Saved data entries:
________

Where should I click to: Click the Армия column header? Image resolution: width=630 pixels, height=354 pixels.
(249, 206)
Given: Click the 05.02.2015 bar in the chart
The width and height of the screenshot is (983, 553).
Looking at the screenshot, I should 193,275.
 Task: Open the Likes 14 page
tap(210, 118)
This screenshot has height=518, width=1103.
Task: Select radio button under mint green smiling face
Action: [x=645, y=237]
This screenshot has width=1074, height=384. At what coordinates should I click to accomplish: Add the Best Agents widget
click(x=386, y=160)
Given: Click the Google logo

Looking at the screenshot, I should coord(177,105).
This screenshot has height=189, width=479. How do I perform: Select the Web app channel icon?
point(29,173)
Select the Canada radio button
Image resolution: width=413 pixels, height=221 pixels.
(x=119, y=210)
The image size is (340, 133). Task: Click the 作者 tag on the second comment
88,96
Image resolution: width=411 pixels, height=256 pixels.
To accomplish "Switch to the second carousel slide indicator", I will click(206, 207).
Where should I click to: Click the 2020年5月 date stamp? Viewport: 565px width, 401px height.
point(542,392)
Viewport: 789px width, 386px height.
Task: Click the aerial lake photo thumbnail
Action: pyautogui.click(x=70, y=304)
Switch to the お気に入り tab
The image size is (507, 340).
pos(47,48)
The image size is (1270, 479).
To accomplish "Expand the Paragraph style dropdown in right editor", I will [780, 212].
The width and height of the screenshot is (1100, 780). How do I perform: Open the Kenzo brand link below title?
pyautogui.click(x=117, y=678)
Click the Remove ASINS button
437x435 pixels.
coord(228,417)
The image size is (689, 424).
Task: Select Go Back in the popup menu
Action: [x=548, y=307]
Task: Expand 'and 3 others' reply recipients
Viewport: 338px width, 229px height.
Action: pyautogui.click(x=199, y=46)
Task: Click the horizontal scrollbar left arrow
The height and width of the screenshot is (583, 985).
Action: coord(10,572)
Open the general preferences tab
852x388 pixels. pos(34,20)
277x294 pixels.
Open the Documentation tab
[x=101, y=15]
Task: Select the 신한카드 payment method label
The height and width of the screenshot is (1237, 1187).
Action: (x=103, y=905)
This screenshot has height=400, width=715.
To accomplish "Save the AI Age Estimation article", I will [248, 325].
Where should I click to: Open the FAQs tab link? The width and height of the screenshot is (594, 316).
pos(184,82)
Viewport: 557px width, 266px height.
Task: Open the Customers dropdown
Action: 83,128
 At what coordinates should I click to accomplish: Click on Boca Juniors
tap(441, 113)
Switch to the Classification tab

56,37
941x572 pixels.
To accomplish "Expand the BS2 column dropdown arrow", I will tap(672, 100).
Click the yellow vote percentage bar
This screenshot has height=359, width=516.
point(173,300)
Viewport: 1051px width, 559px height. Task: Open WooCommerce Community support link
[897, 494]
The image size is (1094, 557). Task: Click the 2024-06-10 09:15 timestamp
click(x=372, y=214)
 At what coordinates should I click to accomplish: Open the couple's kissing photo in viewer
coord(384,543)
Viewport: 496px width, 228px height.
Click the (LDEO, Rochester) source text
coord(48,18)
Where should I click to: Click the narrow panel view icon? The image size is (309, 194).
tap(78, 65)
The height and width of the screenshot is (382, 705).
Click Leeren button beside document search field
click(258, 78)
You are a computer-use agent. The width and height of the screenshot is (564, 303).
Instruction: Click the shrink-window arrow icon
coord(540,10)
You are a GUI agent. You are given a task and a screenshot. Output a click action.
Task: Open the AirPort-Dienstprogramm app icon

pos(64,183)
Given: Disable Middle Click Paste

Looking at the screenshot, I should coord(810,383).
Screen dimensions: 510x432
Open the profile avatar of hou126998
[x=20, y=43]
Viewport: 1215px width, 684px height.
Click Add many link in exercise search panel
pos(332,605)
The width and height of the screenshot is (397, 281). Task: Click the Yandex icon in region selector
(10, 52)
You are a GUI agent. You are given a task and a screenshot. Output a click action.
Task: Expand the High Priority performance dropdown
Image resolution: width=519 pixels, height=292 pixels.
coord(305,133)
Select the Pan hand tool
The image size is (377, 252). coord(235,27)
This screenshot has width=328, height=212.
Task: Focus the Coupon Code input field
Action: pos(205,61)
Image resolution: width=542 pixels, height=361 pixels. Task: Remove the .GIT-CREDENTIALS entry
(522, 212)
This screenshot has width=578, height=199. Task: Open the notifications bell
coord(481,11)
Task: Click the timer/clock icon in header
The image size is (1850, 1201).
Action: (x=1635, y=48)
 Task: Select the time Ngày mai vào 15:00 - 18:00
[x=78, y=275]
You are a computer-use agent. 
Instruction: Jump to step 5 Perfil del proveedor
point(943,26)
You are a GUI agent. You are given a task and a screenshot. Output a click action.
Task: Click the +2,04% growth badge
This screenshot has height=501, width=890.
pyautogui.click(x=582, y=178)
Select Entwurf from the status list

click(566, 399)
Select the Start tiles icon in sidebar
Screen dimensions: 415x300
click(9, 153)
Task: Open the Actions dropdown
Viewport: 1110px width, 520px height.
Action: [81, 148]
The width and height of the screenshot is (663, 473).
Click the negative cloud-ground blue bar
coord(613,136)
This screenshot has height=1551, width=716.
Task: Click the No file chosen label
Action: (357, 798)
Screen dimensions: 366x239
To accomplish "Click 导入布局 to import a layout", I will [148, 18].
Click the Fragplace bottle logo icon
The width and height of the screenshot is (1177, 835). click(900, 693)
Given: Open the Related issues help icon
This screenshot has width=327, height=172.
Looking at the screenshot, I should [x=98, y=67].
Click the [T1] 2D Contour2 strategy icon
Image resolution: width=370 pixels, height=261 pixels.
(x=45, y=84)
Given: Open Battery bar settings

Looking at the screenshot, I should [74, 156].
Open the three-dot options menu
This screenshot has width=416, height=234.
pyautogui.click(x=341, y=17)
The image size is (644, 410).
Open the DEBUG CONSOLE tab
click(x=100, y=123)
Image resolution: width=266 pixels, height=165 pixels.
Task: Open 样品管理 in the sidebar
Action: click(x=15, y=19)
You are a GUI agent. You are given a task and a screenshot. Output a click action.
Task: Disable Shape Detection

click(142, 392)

________

* **Exercise aim**
What are the lines, exactly as written above, from the line with "Select the Start tiles icon in sidebar" to the line with "Screen dimensions: 366x239", both included? Output only those.

* **Exercise output**
Select the Start tiles icon in sidebar
Screen dimensions: 415x300
click(9, 153)
Task: Open the Actions dropdown
Viewport: 1110px width, 520px height.
Action: [81, 148]
The width and height of the screenshot is (663, 473).
Click the negative cloud-ground blue bar
coord(613,136)
This screenshot has height=1551, width=716.
Task: Click the No file chosen label
Action: (357, 798)
Screen dimensions: 366x239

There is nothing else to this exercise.